Despite what the Wall Street Journal or Bloomberg Opinion might have you think, no one actually desires or prefers a housing economy consisting of majority rentals; in fact, robbing Americans of the easiest way to increase their assets (and as a result, forcing them to make higher monthly payments to increase the value of someone else's assets) is probably not going to be a great long-term plan for equality and prosperity, as our old pal Feudalism could tell you.

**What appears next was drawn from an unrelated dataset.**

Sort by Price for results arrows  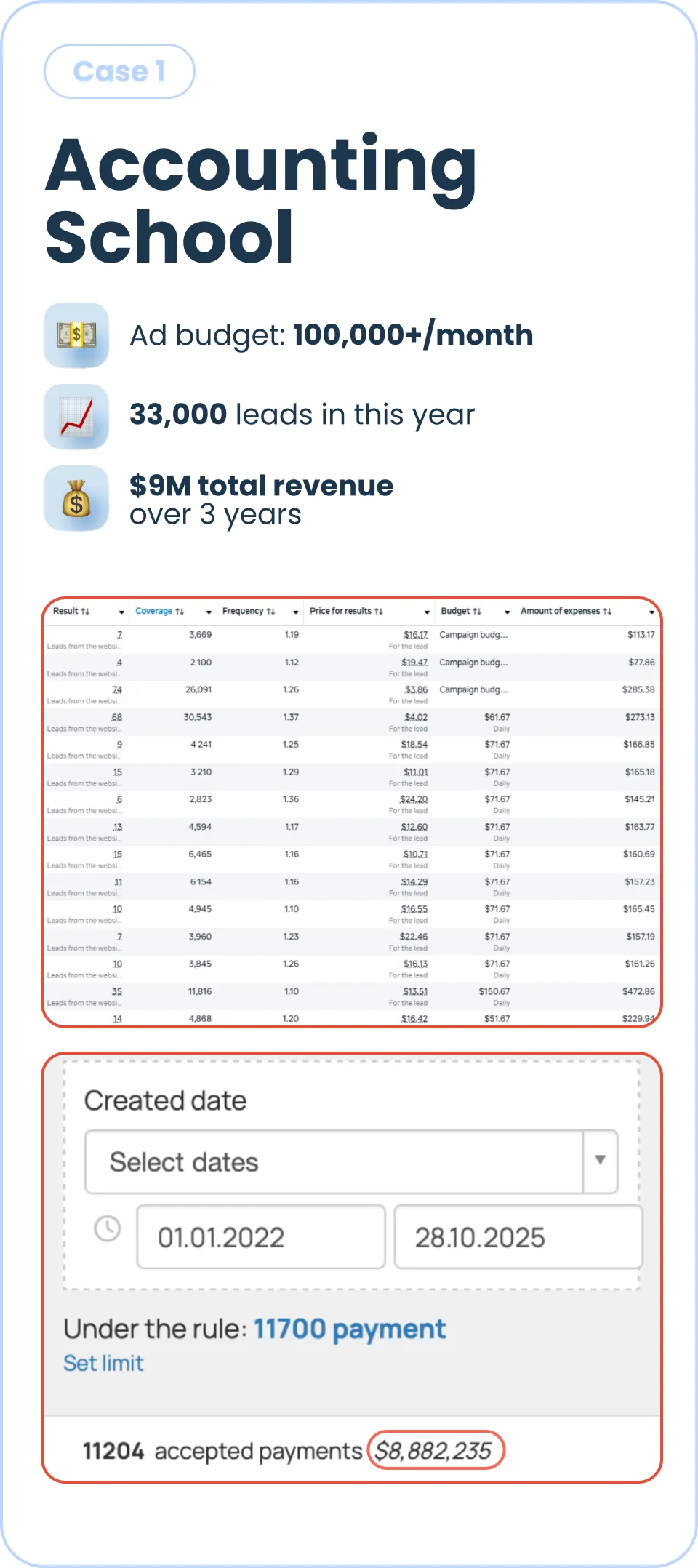coord(379,612)
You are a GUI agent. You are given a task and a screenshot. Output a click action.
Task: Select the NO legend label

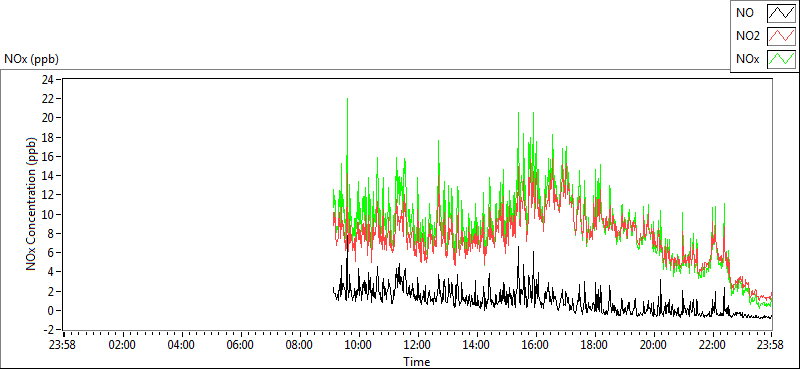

While it's true that huge faceless companies like Zillow and Black Rock are buying up homes en masse is not great, it also might not be as big of a problem for the ongoing housing crisis as, say, NIMBYism.

But either way: I'm not convinced that AI will do anything to improve that situation for anyone.

Zillow Taps AI to Improve Its Home Value Estimates [Khari Johnson / Wired]

BlackRock is not ruining the US housing market [Derek Thompson / The Atlantic]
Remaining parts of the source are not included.